My name is Rona Arato. My husband, Paul, is a survivor of the Holocaust that occurred during the Second World War. I knew some of Paul’s story: he, his brother, Oscar, and their mother, Lenke, were in the Bergen Belsen Concentration Camp and on a death train that was liberated by the American Ninth Army. But many of the details from that awful time were missing. It was only after we learned about the Teaching History Matters project and met other train survivors and the soldiers who liberated them that we were really able to put the pieces of his story together.
To tell it, I listened to many testimonies and read the memoirs of the survivors and soldiers from that fateful event and the camp. Matt Rozell—the teacher who created Teaching History Matters and brought us all together—and the historians at the Bergen Belsen Memorial were all generous with information.
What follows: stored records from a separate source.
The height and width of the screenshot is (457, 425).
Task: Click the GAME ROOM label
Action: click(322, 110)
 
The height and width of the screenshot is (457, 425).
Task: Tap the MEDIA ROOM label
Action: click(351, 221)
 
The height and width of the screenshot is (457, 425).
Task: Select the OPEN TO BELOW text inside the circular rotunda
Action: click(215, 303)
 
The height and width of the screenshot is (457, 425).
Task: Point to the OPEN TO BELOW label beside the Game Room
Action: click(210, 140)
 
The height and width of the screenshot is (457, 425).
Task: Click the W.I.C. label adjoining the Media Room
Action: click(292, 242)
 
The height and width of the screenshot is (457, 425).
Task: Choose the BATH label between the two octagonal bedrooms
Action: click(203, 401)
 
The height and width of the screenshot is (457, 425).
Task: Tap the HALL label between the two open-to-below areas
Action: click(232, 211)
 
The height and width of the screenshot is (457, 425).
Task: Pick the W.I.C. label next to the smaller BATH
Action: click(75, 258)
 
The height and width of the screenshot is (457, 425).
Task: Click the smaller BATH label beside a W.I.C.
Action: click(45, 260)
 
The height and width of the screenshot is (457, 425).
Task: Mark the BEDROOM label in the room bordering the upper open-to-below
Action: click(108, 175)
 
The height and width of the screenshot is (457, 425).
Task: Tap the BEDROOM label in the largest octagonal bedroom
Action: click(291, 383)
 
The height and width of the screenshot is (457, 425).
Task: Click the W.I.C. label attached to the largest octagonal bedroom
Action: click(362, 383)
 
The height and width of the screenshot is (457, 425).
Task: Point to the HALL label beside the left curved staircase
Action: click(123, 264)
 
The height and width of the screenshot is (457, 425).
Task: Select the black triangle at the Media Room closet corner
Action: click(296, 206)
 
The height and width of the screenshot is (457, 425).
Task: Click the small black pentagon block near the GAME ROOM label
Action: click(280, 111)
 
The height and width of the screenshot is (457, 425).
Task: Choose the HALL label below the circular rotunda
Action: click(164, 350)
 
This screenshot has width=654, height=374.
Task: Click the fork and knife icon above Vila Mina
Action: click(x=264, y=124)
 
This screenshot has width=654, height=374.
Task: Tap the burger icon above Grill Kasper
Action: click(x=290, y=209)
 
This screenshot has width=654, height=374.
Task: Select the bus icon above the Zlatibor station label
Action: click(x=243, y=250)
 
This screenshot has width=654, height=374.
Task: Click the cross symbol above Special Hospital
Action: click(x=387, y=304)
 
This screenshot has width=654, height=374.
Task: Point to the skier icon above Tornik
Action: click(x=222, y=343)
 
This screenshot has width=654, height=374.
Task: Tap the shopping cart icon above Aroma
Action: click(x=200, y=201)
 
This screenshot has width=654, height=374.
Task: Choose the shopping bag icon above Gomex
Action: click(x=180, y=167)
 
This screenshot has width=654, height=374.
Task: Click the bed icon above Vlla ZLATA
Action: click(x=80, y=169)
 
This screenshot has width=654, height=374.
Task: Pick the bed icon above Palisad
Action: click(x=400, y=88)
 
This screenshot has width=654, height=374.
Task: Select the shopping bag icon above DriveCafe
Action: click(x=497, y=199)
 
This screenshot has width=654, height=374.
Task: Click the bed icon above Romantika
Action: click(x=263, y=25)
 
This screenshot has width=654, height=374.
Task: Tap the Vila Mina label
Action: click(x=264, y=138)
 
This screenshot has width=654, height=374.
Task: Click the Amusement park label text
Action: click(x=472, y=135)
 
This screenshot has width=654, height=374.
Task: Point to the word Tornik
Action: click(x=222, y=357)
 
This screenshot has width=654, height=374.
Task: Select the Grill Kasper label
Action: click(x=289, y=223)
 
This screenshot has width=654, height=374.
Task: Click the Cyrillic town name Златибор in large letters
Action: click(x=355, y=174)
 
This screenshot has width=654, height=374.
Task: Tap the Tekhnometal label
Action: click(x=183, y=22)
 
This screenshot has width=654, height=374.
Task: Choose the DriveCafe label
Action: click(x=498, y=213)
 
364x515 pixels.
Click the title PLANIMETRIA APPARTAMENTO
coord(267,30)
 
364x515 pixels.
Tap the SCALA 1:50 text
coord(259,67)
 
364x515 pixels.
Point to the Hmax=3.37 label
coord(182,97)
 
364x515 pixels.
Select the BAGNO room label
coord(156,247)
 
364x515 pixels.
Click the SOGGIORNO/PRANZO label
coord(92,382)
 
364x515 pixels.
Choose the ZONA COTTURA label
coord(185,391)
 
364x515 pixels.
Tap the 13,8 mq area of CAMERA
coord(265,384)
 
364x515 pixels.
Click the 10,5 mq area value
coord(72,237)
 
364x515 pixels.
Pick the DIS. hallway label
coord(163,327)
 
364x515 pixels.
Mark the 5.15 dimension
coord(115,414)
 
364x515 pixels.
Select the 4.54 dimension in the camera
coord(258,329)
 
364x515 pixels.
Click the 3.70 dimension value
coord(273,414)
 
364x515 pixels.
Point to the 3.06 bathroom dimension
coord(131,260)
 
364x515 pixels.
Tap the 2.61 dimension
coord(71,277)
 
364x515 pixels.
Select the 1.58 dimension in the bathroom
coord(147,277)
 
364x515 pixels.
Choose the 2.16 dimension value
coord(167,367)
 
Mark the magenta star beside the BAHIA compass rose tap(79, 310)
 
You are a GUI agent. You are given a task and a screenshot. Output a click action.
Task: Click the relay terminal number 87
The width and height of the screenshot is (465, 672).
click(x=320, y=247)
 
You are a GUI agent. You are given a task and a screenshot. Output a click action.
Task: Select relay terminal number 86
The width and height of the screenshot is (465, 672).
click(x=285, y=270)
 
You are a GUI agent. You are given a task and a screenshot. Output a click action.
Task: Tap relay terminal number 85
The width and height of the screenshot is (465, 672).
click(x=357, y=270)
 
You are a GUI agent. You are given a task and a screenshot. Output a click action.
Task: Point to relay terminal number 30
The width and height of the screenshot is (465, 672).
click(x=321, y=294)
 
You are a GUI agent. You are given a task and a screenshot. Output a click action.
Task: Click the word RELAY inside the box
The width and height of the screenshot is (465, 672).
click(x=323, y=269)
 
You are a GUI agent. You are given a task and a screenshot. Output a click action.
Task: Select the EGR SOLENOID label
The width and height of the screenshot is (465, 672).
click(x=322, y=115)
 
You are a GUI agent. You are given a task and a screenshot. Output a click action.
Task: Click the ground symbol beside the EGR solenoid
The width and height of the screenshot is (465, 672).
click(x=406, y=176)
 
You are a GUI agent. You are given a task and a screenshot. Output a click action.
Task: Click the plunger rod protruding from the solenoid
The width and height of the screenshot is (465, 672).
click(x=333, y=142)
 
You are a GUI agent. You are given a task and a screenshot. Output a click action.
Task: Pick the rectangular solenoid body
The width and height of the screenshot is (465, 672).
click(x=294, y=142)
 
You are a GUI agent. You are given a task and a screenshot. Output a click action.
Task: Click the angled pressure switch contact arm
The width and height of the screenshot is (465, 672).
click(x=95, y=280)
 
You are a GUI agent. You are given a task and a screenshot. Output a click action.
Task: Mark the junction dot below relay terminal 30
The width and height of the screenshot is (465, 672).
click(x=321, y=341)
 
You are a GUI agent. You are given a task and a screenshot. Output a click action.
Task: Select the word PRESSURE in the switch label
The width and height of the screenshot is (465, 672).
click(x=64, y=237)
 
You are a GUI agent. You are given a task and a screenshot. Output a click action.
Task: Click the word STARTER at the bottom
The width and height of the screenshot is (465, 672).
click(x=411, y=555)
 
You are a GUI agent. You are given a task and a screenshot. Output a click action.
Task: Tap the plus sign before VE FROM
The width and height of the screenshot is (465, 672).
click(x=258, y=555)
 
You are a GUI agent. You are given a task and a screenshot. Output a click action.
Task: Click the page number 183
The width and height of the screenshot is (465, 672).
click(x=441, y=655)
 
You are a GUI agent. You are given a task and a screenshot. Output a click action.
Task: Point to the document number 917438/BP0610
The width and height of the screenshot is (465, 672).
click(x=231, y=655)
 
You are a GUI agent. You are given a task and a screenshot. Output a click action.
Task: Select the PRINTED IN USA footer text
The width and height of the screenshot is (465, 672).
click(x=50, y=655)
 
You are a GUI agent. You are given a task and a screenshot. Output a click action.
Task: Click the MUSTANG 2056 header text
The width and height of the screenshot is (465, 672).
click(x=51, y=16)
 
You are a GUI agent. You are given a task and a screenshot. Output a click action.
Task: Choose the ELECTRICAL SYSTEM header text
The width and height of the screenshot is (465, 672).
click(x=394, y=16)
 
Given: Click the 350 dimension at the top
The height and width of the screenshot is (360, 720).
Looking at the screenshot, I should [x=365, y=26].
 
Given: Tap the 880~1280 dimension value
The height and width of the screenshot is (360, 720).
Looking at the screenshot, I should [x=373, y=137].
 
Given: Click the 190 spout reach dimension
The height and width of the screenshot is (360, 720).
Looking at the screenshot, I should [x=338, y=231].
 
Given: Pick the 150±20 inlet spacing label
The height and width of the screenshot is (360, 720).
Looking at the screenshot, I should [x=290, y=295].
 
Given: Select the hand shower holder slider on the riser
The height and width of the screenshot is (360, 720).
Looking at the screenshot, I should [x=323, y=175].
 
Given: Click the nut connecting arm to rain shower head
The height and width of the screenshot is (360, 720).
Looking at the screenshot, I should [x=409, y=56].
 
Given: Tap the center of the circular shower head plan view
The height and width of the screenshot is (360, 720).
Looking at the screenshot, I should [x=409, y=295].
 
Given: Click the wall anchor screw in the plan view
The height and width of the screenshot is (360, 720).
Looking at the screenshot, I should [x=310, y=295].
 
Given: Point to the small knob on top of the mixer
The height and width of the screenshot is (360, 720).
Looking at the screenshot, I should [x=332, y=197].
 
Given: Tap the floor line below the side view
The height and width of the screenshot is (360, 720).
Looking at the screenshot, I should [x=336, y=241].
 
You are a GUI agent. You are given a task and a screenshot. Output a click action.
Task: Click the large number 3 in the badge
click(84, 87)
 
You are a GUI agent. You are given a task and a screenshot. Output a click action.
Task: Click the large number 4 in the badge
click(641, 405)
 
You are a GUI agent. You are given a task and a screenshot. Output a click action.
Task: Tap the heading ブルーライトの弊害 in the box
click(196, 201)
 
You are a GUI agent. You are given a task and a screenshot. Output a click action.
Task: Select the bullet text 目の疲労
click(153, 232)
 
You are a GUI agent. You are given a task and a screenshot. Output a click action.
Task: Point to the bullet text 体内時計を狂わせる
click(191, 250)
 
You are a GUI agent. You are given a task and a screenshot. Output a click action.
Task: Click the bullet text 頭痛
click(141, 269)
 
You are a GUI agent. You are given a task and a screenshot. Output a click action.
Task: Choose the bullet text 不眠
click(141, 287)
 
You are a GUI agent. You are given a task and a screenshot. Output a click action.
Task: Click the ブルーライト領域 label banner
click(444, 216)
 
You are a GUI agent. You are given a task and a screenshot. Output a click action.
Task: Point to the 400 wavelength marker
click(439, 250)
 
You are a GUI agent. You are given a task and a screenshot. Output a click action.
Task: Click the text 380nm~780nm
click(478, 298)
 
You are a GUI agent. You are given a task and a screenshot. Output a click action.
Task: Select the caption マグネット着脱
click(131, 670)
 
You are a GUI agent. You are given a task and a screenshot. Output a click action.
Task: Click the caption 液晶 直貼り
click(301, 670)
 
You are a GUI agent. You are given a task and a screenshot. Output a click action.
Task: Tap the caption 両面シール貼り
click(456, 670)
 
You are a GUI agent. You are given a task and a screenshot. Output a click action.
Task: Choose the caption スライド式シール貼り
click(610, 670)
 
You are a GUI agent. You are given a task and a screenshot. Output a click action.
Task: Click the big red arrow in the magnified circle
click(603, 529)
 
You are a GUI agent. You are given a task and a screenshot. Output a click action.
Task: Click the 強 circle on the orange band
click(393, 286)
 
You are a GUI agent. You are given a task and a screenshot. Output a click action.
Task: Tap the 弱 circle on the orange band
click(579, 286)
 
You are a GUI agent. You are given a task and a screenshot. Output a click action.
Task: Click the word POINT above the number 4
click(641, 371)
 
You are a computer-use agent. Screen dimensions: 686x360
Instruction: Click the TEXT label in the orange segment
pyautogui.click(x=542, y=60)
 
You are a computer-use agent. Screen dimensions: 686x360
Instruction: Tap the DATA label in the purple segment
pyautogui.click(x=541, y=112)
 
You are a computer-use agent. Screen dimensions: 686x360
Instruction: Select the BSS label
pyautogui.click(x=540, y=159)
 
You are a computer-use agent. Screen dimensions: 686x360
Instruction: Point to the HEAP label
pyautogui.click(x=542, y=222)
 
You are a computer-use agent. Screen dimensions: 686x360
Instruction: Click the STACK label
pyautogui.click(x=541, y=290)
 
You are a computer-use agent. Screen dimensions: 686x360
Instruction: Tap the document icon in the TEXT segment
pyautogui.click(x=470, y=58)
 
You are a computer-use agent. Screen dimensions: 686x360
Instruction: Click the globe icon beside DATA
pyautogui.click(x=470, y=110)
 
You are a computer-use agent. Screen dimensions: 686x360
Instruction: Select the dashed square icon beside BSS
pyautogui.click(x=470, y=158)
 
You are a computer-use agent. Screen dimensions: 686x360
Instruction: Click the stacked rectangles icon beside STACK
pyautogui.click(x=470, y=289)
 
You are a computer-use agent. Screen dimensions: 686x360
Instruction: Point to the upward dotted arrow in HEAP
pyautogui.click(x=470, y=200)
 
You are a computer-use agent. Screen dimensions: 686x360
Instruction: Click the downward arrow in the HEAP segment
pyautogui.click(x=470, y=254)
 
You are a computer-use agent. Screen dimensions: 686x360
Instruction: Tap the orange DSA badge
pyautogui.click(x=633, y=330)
In 1994, Paul and I attended a memorial service in the Karcagi Synagogue commemorating the 50th anniversary of the German occupation, and I had the opportunity then, and on subsequent trips, to get to know the people who appear as children in this book.
What you read here is all based on actual events. I have tried to honor the integrity and truth of everyone’s story. The dialogue is mostly imagined, but the account it tells is true. The main characters are real people.
This has been a difficult book to write but one that I knew I had to write. It is a tribute to the train survivors, the soldiers who liberated them, and to Matt Rozell.